We want to continue to support our children, young people, and their families to wherever possible remain safely together. We want to work with our partners to ensure a shared approach to offer help and support at the earliest stage, and to prevent harm.
We want to support looked after children to be closer to home, as we recognise that this improves their lifelong links to immediate, wider family and friends and we can work through local agencies to get the best support in a timelier way. Local Placement sufficiency continues to be a key area of focus.
We want to build on existing strengths that are found within the wider family network and ensure that community solutions are fully explored and utilised, to sustain long-term positive wellbeing for children and families in Rotherham. We want to develop the notion of the ‘Family Hub’ and have a strong ambition to ensure that the hubs are multi-faceted and have an interface with all aspects of the community as well as the public and voluntary sector. We want to improve the Youth Offending Team (YOT) Inspection judgement from Requires Improvement to Good. We also want to improve the outcomes for children, young people and adults with Special Educational Needs and Disabilities. We want to continue engaging in dialogue with our children, families, schools, and communities to consistently provide the right support at the right time. We want to refresh our Early Help Strategy in 2022.

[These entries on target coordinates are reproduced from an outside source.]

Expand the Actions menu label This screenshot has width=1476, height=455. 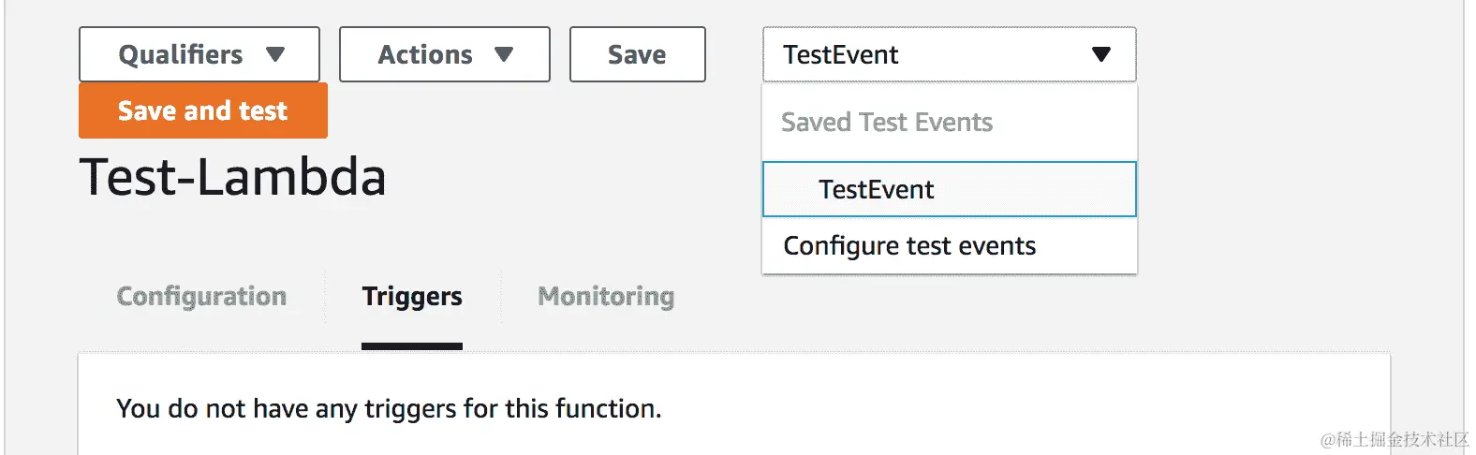click(425, 54)
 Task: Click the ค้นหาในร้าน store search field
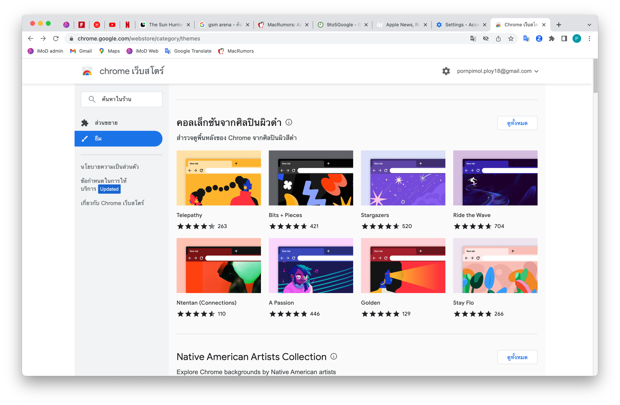[122, 99]
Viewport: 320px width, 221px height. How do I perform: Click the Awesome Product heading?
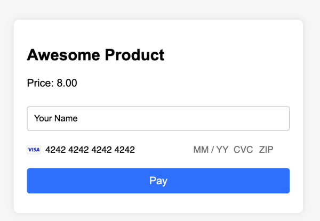95,55
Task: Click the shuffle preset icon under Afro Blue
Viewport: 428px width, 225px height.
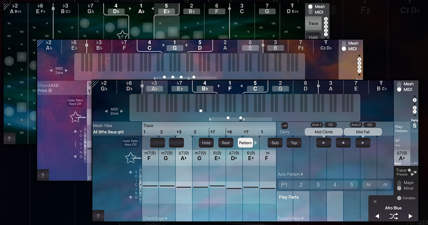Action: [x=394, y=216]
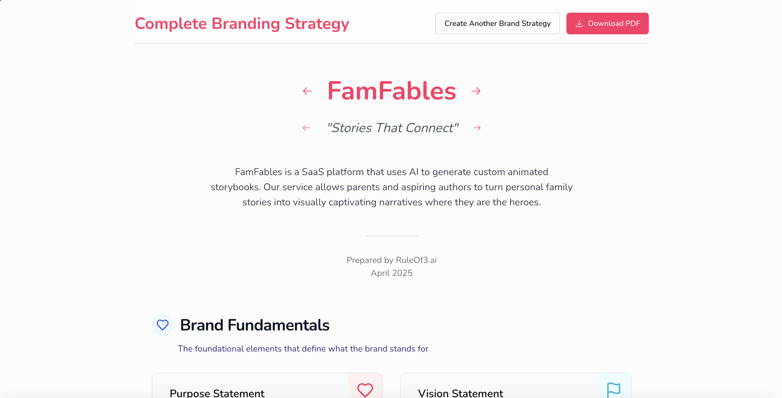The height and width of the screenshot is (398, 782).
Task: Click the red heart icon on Purpose Statement card
Action: 365,389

We know that working with children and young people, listening to what matters most to them and acting on what they tell us, is vital to achieving positive outcomes. We want children and young people to be engaged in our service delivery across the whole Council, so that they are actively involved in decisions that affect them. Young People will take part in engaging and enriching and accredited activities that will feel safe, prevent isolation and this Youth Offer will be published on a regular basis.
We want all children and young people to have the strongest educational opportunity post the Covid-19 pandemic and beyond, and in working in partnership with the education sector in Rotherham, we can support a strong recovery from the pandemic and enhance opportunity for the long term. Collective projects like the 2022 Year of Reading across all areas of education, focus on work to improve early years’ education, and take up in targeted areas of the borough. This collaboration with our secondary education phase to continue to develop a collective drive to improve education outcomes across Maths and English, has a direct impact on shaping the opportunities for our children and young people in the borough.
In addition the Council has secured £19.9 million through the Levelling Up Fund for the leisure economy and skills and from this we will provide £1m for the creation of a new Skills Village at Gulliver’s Resort which will provide training, development and accreditation within the hospitality and leisure sector. A further £4.5 million will be invested in the redevelopment of the former Maltby Grammar School bridging the gap between school and employment to create an incubator space for training, apprenticeships and start up support in the leisure and hospitality sectors. These significant investments will directly contribute every child fulfilling their potential.